Alice ve Ellen Kessler’in ölümü, yaşam ve özgür irade üzerine tartışmaları alevlendirdi

Alice ve Ellen Kessler’in ölümü, yaşam ve özgür irade üzerine tartışmaları alevlendirdi

Birlikte ünlü olan Kessler ikizlerinin 17 Kasım’da yaşamlarına son vermesi, “insanın kendi hayatının sonunu belirleme hakkı” sorusunu yeniden gündeme taşıdı.

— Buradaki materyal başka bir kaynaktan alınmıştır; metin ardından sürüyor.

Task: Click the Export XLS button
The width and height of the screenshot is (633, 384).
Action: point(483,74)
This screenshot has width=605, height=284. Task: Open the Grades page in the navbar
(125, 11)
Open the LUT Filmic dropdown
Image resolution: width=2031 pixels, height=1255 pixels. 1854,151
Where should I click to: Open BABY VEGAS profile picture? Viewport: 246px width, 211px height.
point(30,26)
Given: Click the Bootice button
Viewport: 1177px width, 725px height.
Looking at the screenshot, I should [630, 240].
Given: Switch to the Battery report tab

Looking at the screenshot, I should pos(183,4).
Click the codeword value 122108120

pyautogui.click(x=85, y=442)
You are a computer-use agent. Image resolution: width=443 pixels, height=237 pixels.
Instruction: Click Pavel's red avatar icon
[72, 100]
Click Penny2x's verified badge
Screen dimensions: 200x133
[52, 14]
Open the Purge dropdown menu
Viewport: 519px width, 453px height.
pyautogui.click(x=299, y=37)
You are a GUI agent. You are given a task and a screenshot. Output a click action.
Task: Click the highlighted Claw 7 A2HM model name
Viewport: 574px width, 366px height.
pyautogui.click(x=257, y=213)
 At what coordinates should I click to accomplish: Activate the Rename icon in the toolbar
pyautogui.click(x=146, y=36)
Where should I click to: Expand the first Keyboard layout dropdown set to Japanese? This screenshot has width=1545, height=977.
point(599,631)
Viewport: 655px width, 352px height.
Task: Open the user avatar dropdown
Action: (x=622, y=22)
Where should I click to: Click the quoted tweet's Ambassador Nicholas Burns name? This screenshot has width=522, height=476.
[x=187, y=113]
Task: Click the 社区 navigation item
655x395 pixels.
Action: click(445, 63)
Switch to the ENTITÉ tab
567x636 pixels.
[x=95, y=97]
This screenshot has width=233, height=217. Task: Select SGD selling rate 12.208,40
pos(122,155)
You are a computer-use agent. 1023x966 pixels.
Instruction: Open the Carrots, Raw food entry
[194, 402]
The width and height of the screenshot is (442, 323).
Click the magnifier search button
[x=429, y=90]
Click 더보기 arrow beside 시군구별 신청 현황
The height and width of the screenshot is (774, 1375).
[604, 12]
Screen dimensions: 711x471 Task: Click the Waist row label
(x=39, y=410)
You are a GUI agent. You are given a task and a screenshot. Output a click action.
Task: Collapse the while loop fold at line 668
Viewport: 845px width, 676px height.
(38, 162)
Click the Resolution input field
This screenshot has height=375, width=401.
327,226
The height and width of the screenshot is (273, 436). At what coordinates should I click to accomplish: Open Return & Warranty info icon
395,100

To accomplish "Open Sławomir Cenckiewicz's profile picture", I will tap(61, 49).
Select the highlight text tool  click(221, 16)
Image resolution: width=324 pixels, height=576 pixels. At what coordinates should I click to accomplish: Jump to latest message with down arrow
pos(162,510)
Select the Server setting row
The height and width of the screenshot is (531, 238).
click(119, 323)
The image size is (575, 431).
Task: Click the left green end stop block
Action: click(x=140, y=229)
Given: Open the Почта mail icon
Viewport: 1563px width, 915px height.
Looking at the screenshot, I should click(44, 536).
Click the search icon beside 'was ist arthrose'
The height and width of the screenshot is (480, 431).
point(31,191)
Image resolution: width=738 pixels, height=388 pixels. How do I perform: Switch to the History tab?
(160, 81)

MEHMET DEMİR 23 Kasım 2025 YORUM

Olay, milyonlarca kişiyi hem trajedi hem de etik tartışmalar üzerinden düşündürüyor. Alice ve Ellen Kessler, birlikte yaşayıp birlikte ünlü olmuş, ardından da birlikte yaşamlarını sonlandırmışlardır. Bazıları bu kararı “sevgi, dayanışma ve güzel bir ölüm” olarak değerlendirirken, bazıları için “iki insanın kendi hayatını sonlandırması” anlaşılması güç ve sorgulanması gereken bir durum olarak öne çıkıyor.

Olay, insanların ölüm ve yaşam hakkı üzerine düşünmesini sağlarken, yalnızlık, destek eksikliği ve bireysel özgürlük gibi konuları da tartışmaya açıyor. Ellen ağır bir hastalıkla mücadele ediyordu, Alice ise 89 yaşında hâlâ oldukça fitti. Bu durum, ikizlerin birlikte ve bilinçli olarak yaşamlarına son vermesinin ardında, birbirlerini yalnız bırakmama isteğinin de olabileceğini düşündürüyor.

Ölümün bazen çözüm gibi görülmesinin, insan ilişkilerinde güvenin ve dayanışmanın eksikliğine işaret ettiğini belirtiyor. Hayatın değerini, sevdiklerimizle kurduğumuz bağları ve kendi varlığımızla olan ilişkimizi yeniden hatırlatıyor.

Totensonntag’da, milyonlarca insan kaybettiklerini anarken, Kessler ikizlerinin ölümü bize yaşamın bir hediye olduğunu ve insanın kendi kararını alma hakkını sorgulamanın önemini hatırlatıyor. Bu trajik olay, sadece ölümle ilgili bir haber değil; aynı zamanda yaşamın değerini, ilişkilerin kırılganlığını ve bireysel özgürlüğü tartışmaya açan bir ders niteliğinde.

Alice ve Ellen Kessler’in bu kararı;

  • Özgür irade perspektifi: İnsanların kendi yaşamlarının sonunu belirleme hakkı üzerine tartışmalar var ve bazı filozoflar, bireysel özgürlüğün ölüm kararını da kapsayabileceğini savunuyor. Bu açıdan, ikizlerin birlikte ve bilinçli bir şekilde karar vermiş olmaları bir anlamda kendi iradelerini kullanmaları olarak görülebilir.

  • Toplumsal ve duygusal perspektif: Ölümün çözüm olarak görülmesi, çevredeki insanlar için travmatik bir durum yaratıyor. Güven, dayanışma ve sevdiklerinin yanında olacağına dair inanç zedeleniyor. Bu yönüyle “doğru” demek zor, çünkü sonuçta sevdiklerine acı veriyor.

  • Kişisel ve etik perspektif: Beden ve zihin hâlâ işlevliyken yaşamı sonlandırmak, bazıları için “doğru” gibi görünebilir; bazıları için ise yaşamın değeri her koşulda korunmalı diyor.